The following principal accounting policies have been applied:
The directors acknowledge the challenging trading conditions experienced by fellow subsidiary companies within the group, who owe the company significant sums at the balance sheet date and post year end.
The Directors have approached their bankers HSBC for an extension to the current overdraft facility. HSBC have not confirmed their decision at the time of writing, however the Directors feel confident that HSBC will continue to support the business to the level required.
For 2024 the Directors are confident the group will return to a profitable and sustainable position as a result of :-
• The business has secured retail contracts reflecting the recent inflationary increases.
• The business has continued to invest in new technologies to improve crop yields, mitigating recent weather extremes.
• The business has also invested in processing facilities to improve efficiencies to mitigate rising labour costs.
• The Directors have recently carried out a restructure resulting in a more streamlined and focussed processing operation.

▸ **SUPPLIED INFORMATION**
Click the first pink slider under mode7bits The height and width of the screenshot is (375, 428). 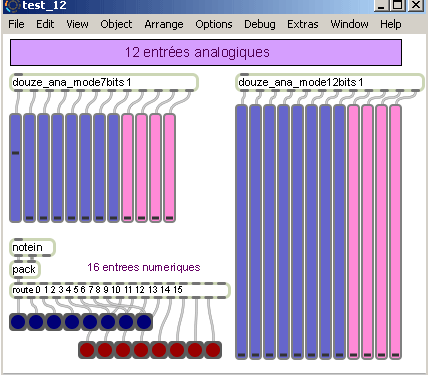pyautogui.click(x=127, y=168)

▸ **YOUR TASKS**
**A)** Answer these questions using the accounts excerpt:
(i) Which bank have the directors approached for an extension to the current overdraft facility?
(ii) What has the business invested in to mitigate rising labour costs?
(iii) What did the directors recently carry out that resulted in a more streamlined and focused processing operation?
**B)** Reproduce the accounts excerpt word for word, from "For 2024 the" to "focussed processing operation.".

▸ **COMPLETED EXERCISE**
**A)**
(i) HSBC
(ii) Processing facilities
(iii) A restructure

**B)**
For 2024 the Directors are confident the group will return to a profitable and sustainable position as a result of :-
• The business has secured retail contracts reflecting the recent inflationary increases.
• The business has continued to invest in new technologies to improve crop yields, mitigating recent weather extremes.
• The business has also invested in processing facilities to improve efficiencies to mitigate rising labour costs.
• The Directors have recently carried out a restructure resulting in a more streamlined and focussed processing operation.